First, the whole concept of Hispanic Heritage Month needs tweaking. "Hispanic" doesn't just mean Mexican. There are about 54 million Hispanics in the United States, comprising 17 percent of the U.S. population. About two-thirds are Mexican or Mexican-American. In the final third, you'll find Puerto Ricans, Cuban-Americans, Dominican-Americans and others.
At least the motives behind the celebration are clear. Corporations want a slice of the estimated $1.4 trillion that Hispanics spend every year. Universities eager to turn out the leaders of tomorrow have to start by acknowledging what America looks like today.
What began as a look backward -- an appreciation of the "heritage" of one group of Americans -- quickly became a look forward, a peek at what the future has in store for America's largest minority.
How did it all start? The Hispanic experience in the United States is defined by growth. The population is constantly growing, and so is its buying power. So how fitting that what was initially proclaimed by President Lyndon Johnson as Hispanic Heritage Week would, in 1988, be expanded by President Ronald Reagan to cover a 30-day period. Those Hispanics. Give them a week, and they take a month.
For the last 25 years, the political parties played along with the charade of convincing Hispanics that -- because of their numbers -- they were special, and that they mattered. The White House usually has a reception. More chips and salsa.
This year is different. It turns out that Hispanics are single-issue voters, and the issue is respect. Deny us that, and we're not going to give you much of a hearing on the issues you care about. It's common sense.
As defensive spinners in both parties will tell you, Hispanics care about issues beyond immigration; jobs, education, the economy and health care top the list. But the immigration issue is like a volcano that erupts every so often. And when the lava starts flowing, many Hispanics move the subject up the list.

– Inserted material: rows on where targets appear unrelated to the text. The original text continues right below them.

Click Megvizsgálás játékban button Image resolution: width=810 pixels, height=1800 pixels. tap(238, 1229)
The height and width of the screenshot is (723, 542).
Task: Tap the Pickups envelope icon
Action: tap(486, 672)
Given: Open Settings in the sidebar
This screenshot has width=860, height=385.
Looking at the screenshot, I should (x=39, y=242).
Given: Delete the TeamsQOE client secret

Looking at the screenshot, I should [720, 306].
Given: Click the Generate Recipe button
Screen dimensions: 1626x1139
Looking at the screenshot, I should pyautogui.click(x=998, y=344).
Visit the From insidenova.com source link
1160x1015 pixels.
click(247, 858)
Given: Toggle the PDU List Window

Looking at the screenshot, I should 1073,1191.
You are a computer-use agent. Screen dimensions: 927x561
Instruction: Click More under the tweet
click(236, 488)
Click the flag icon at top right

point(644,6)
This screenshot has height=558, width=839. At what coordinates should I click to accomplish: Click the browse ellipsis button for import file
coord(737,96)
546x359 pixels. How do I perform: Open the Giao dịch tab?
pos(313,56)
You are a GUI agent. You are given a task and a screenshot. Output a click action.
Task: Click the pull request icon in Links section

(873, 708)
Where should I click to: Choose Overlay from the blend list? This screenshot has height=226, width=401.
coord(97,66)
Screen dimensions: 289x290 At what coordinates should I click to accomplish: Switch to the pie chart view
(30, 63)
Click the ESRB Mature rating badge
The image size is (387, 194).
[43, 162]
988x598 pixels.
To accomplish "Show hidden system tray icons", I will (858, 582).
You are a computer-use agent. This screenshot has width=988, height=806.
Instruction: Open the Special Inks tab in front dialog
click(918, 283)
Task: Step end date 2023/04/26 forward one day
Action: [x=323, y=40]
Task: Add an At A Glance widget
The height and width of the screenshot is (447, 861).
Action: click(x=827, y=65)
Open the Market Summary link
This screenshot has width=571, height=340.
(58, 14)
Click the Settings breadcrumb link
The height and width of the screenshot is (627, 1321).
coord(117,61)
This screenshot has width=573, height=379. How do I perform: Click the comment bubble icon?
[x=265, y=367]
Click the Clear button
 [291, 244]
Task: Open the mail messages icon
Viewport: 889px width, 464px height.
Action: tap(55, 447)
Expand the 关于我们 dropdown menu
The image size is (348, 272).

Don't look now, but the lava is flowing. House Republicans insulted Hispanics when they refused to take up the Senate immigration bill, while pretending to want to pass some kind of reform. Then President Obama insulted us again when he promised to take executive action by the end of summer, and then backed off by pretending that he just discovered the political consequences.
Really? This White House eats and breathes politics. Obama and his advisers have known for months that pushing through some kind of executive reform before November that lets undocumented immigrants remain in the United States would put in jeopardy the re-election of a half dozen Senate Democrats representing red states. I suspect Obama never intended to pull the trigger before the elections. He only wanted to fool Hispanic voters into thinking he would so they'd turn out to vote.
It's disgraceful. With this White House, the emphasis is always on what Hispanics can do for them, and never about keeping promises to do something for Hispanics.
It's no wonder that "dreamers" -- those young undocumented immigrants who were given work permits and now want the same for their parents -- are traveling the country with a new kind of guerrilla politics. They're cornering prospective 2016 presidential candidates such as Hillary Clinton and Rand Paul in states like Iowa and trying to force them to tell us their position on Obama's broken promise and what they would do to deal with immigration. They videotape the encounters and put them on YouTube. At least for this group, the days of Hispanics blindly supporting Democrats because they despise Republicans are over.
What a great way to celebrate Hispanic Heritage Month. Instead of being about marketing products to Hispanics, this should be when we pitch Hispanics on the value of independence and standing up for themselves. In politics, you've got to know your worth, or you'll always be undersold.
Chips and salsa aren't very satisfying, when what you're really hungry for is dignity and respect.